- [Task brief]: Word for word, repeat every record.

### Material shown

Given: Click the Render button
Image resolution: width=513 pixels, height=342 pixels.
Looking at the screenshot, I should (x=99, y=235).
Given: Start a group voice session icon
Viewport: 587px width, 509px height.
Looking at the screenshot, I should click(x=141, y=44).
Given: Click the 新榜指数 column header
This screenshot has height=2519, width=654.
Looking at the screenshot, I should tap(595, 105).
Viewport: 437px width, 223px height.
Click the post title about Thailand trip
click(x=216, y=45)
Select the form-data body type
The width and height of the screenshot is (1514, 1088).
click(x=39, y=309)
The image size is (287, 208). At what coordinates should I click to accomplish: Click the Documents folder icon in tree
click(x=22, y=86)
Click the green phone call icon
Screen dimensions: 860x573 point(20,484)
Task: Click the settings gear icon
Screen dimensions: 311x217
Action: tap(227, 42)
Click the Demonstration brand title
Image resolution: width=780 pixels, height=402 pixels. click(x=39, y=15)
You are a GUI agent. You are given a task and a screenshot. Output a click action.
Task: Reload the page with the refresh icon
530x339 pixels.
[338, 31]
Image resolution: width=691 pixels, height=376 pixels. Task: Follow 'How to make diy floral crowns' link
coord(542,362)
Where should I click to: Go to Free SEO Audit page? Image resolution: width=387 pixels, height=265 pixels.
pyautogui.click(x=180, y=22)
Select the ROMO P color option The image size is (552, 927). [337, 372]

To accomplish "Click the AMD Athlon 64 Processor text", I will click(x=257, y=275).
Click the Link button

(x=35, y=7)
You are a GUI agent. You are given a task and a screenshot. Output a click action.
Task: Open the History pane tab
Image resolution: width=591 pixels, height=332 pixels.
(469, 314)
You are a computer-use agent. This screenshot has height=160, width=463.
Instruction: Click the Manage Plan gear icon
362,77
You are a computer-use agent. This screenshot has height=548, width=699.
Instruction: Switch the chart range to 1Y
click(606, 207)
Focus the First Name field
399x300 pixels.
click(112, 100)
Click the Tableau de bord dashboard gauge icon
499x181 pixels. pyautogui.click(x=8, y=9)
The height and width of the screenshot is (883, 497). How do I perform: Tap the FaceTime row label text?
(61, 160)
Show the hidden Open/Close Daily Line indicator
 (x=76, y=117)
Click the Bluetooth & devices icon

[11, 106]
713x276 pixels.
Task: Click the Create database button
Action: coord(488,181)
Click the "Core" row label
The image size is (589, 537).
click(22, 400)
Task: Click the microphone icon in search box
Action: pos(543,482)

######

- [Exercise result]:
Given: Click the Render button
Image resolution: width=513 pixels, height=342 pixels.
Looking at the screenshot, I should (x=99, y=235).
Given: Start a group voice session icon
Viewport: 587px width, 509px height.
Looking at the screenshot, I should click(x=141, y=44).
Given: Click the 新榜指数 column header
This screenshot has height=2519, width=654.
Looking at the screenshot, I should tap(595, 105).
Viewport: 437px width, 223px height.
Click the post title about Thailand trip
click(x=216, y=45)
Select the form-data body type
The width and height of the screenshot is (1514, 1088).
click(x=39, y=309)
The image size is (287, 208). At what coordinates should I click to accomplish: Click the Documents folder icon in tree
click(x=22, y=86)
Click the green phone call icon
Screen dimensions: 860x573 point(20,484)
Task: Click the settings gear icon
Screen dimensions: 311x217
Action: tap(227, 42)
Click the Demonstration brand title
Image resolution: width=780 pixels, height=402 pixels. click(x=39, y=15)
You are a GUI agent. You are given a task and a screenshot. Output a click action.
Task: Reload the page with the refresh icon
530x339 pixels.
[338, 31]
Image resolution: width=691 pixels, height=376 pixels. Task: Follow 'How to make diy floral crowns' link
coord(542,362)
Where should I click to: Go to Free SEO Audit page? Image resolution: width=387 pixels, height=265 pixels.
pyautogui.click(x=180, y=22)
Select the ROMO P color option The image size is (552, 927). [337, 372]

To accomplish "Click the AMD Athlon 64 Processor text", I will click(x=257, y=275).
Click the Link button

(x=35, y=7)
You are a GUI agent. You are given a task and a screenshot. Output a click action.
Task: Open the History pane tab
Image resolution: width=591 pixels, height=332 pixels.
(469, 314)
You are a computer-use agent. This screenshot has height=160, width=463.
Instruction: Click the Manage Plan gear icon
362,77
You are a computer-use agent. This screenshot has height=548, width=699.
Instruction: Switch the chart range to 1Y
click(606, 207)
Focus the First Name field
399x300 pixels.
click(112, 100)
Click the Tableau de bord dashboard gauge icon
499x181 pixels. pyautogui.click(x=8, y=9)
The height and width of the screenshot is (883, 497). How do I perform: Tap the FaceTime row label text?
(61, 160)
Show the hidden Open/Close Daily Line indicator
 (x=76, y=117)
Click the Bluetooth & devices icon

[11, 106]
713x276 pixels.
Task: Click the Create database button
Action: coord(488,181)
Click the "Core" row label
The image size is (589, 537).
click(22, 400)
Task: Click the microphone icon in search box
Action: pos(543,482)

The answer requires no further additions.